NOTE: This title was first published in the UK (March 2020) as Our Little Cruelties.
Liz Nugent’s Little Cruelties is a family psychodrama in which Oedipus meets sociopathy. Darkly funny, but not quite soapy enough to make the very long trip through the lives of these very unlikable people wholly worthwhile, it nevertheless provides a night’s entertainment.
This is the story of the three Drumm brothers: when they were good they were…well, almost never good. When they were bad they were horrid. Spoiler: they spend most of the book being horrid. We open at the funeral of one of the brothers, and it all goes downhill for them from there.
As always in books of this type, the fault lies with the mother. Melissa Craig is a mid-level theater performer and later-in-life success whose thoughtless behavior and unequal distribution of affection stunts the boys’ emotional growth. Close in age and born lower-middle-class, they scrap for everything for her sake, and that’s how Melissa’s own melodramatic, undernourished ego likes it. Her way is to alternate mocking with inappropriate attempts at bonding with the boys like they’re a close girlfriend, and so mock – each other mainly – they do, while spurning her tales and advice in equal measure. Melissa is really too focused on her own career to be of any good to any of them, and she leaves most of their raising to her husband, who stays home and cleans up everyone’s messes while Melissa gives herself over to the stage.
The end result, naturally, is that all three of the boys end up with mommy issues, competing for the love that never comes. The eldest, William becomes a jet-setting film producer-slash-misogynist who says he loves his wife Susan, but whose ego ultimately leads him both to divorce and scandal; Luke, an emotional and oblivious space-cadet rock star and possible product of rape, with a severe drug habit, poorly managed mental illness, a martyr complex and an incandescent needy streak that denotes his position as the baby of the family; Brian, competent but filled with hate for his position as the hand-me-down-child, manages a mediocre talent agency while resenting his own lack of creative success, having failed as an art teacher.
The brothers all dislike one another for various reasons that cause them to wish each other dead. Brian hates William for “stealing” Susan – who may have fathered William’s daughter Daisy; and Luke, suffering from visual delusions that provoke both suicidal behavior and violent outbursts, causes resentment in Brian and William when they have to care for him. One brother has another committed. One brother ruins another brother’s relationship. One brother humiliates the daughter of another to claim revenge on his brother. As to who ends up in the casket and why, I will leave it to the reader to discover.
A word of warning. If you don’t like listening to the vagaries and whining of middle-aged men on the cusp of homicide, this probably won’t be a book you’ll enjoy. If you like jaw-dropping sociopaths, however, Little Cruelties will work for you. The book piles on drama after drama, soapy choice after soapy choice, until one waits for the arrival of aliens. ‘But then what happens?’ you find yourself wondering, drawn into the drama in spite of yourself.

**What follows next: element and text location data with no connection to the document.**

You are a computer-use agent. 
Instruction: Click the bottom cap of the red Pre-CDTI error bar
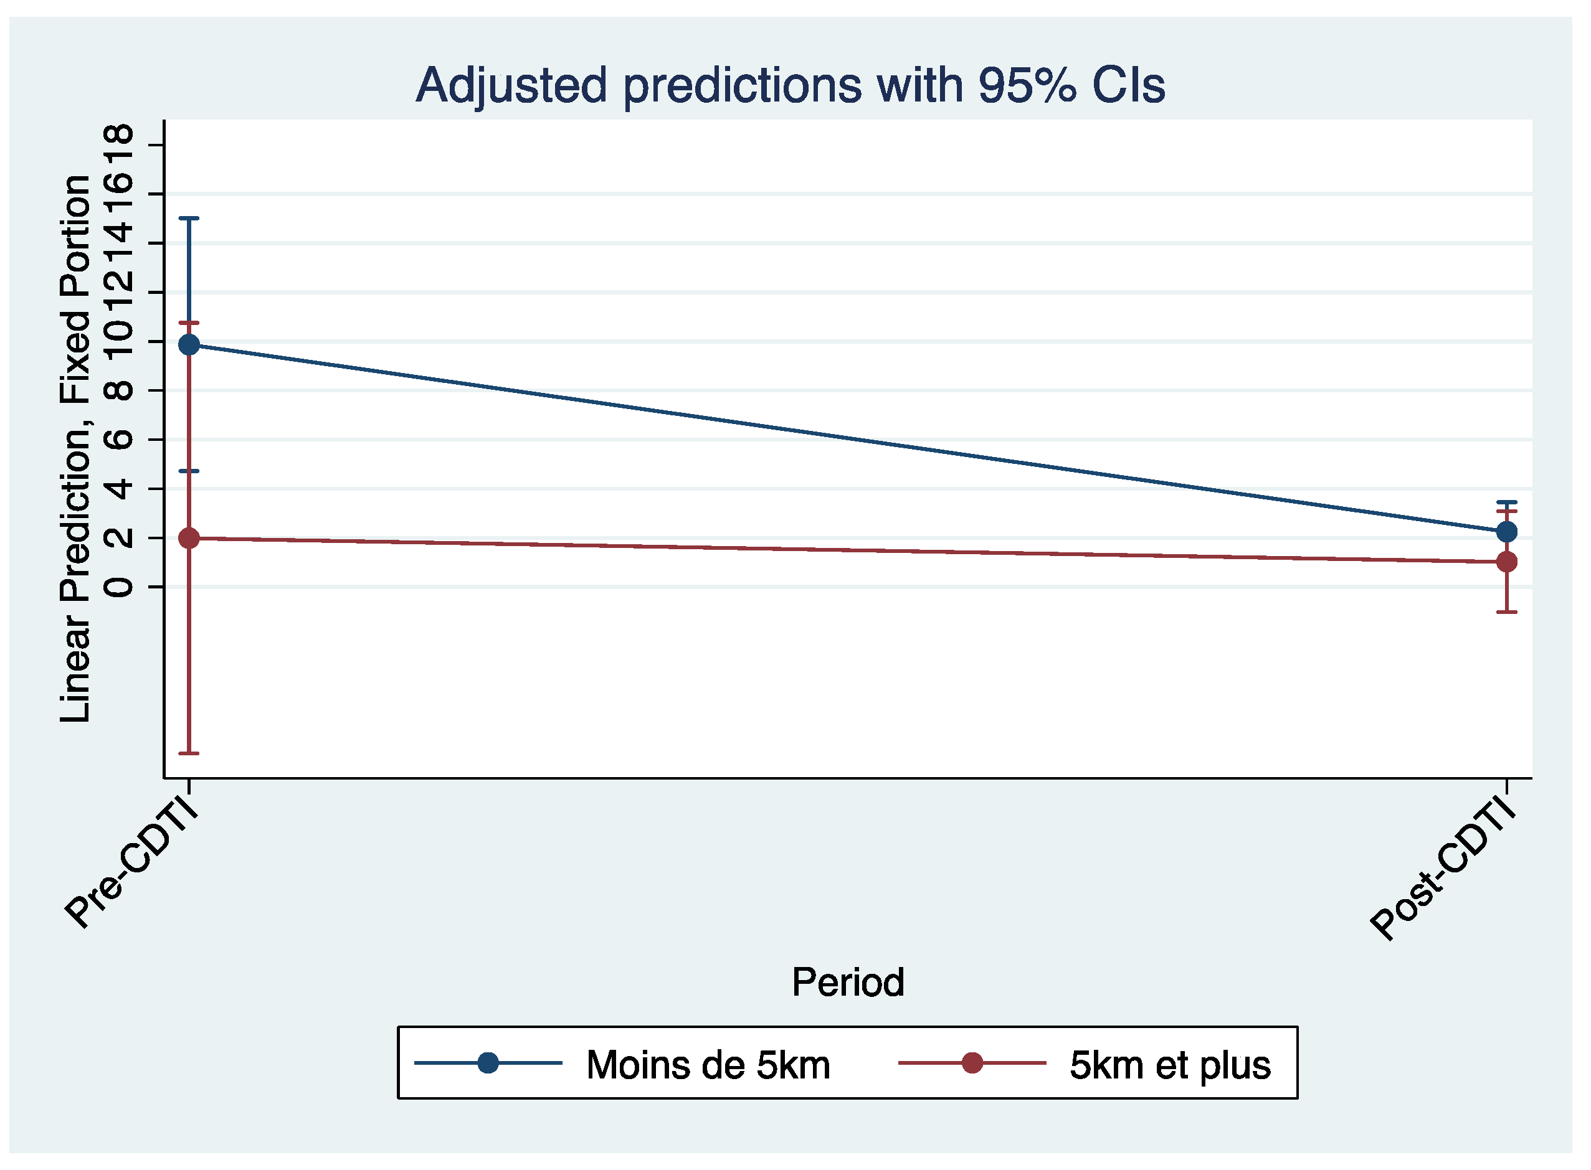[x=189, y=753]
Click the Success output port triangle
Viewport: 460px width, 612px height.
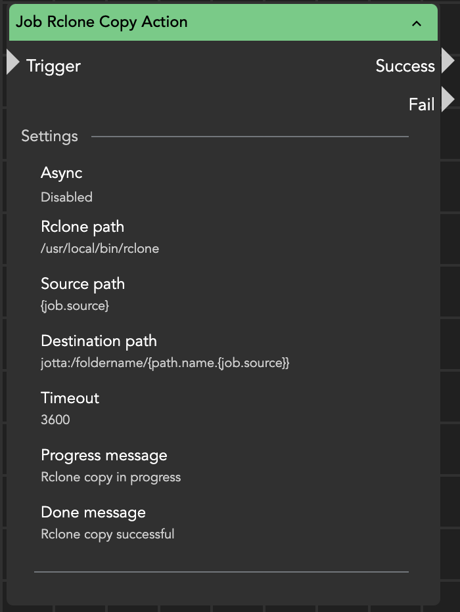(x=448, y=61)
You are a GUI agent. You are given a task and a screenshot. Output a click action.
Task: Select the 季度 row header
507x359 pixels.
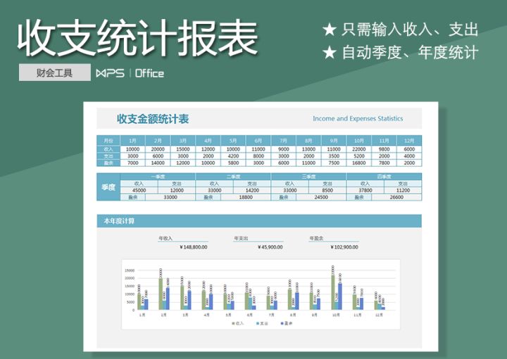[x=108, y=187]
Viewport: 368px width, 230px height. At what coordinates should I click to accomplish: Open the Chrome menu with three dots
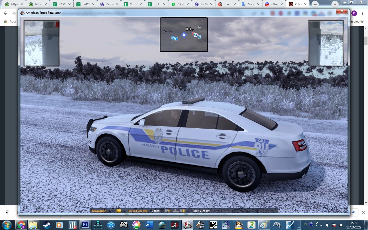363,13
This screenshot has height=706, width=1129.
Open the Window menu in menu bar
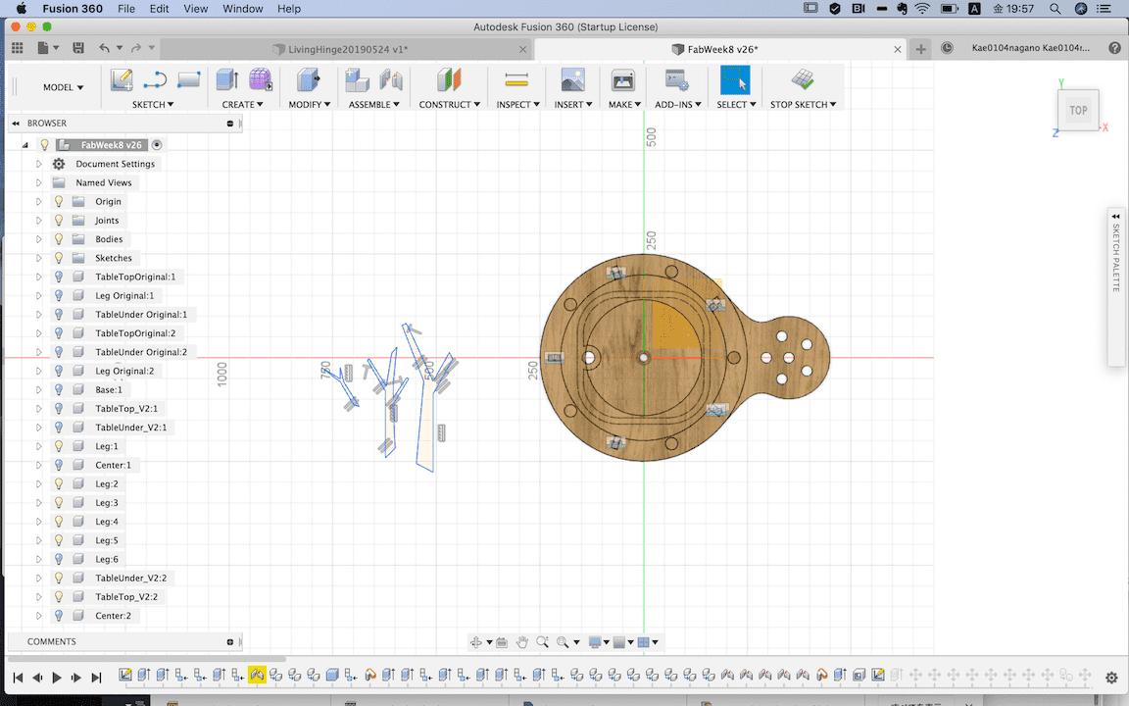click(x=242, y=9)
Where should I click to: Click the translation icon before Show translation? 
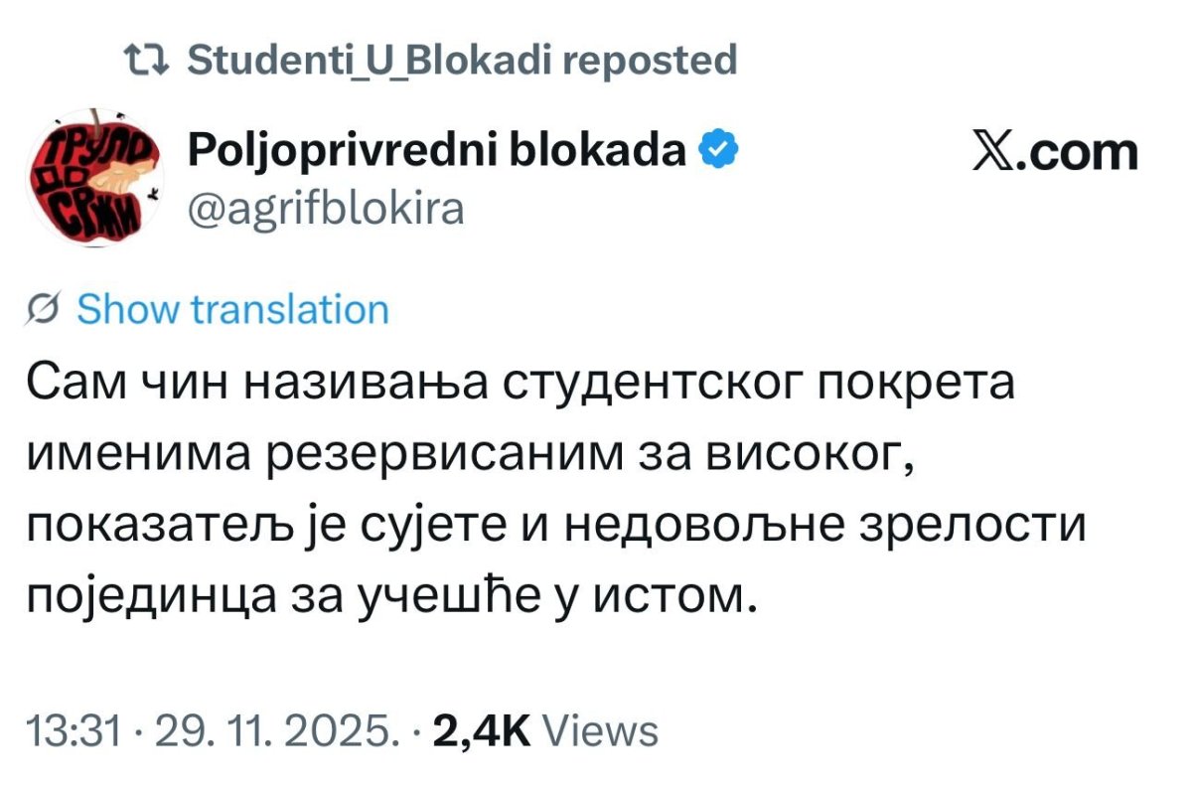coord(46,310)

The relationship between the Drumm boys reminded me of the one between Jimmy and Chuck McGill from Better Call Saul. The oedipal competition between them ultimately amounts to nothing but shared hatred, violence, and self immolation. But every character in the story is a grey hat – not wholly bad and not wholly good, innocent and victim. Luke is the most appealing of the brothers, and that’s because he’s at least self-aware. William and Brian and the women in their lives are all differing shades of the same monster. A monster that never really learns to smile.
Your threshold for drama, petty revenge and lack of internal development will determine the degree to which you like this book. Brian, William and Luke do not fully grow up, and they are never able to leave their working class Irish background behind. Not quite insincere enough to be a dark comedy, not quite sad enough to be a family drama, Little Cruelties is neither fish nor fowl – and altogether fascinating in its ability to captivate.
Warnings: Too many to name – everything from implied incest to rape to disordered eating to infidelity.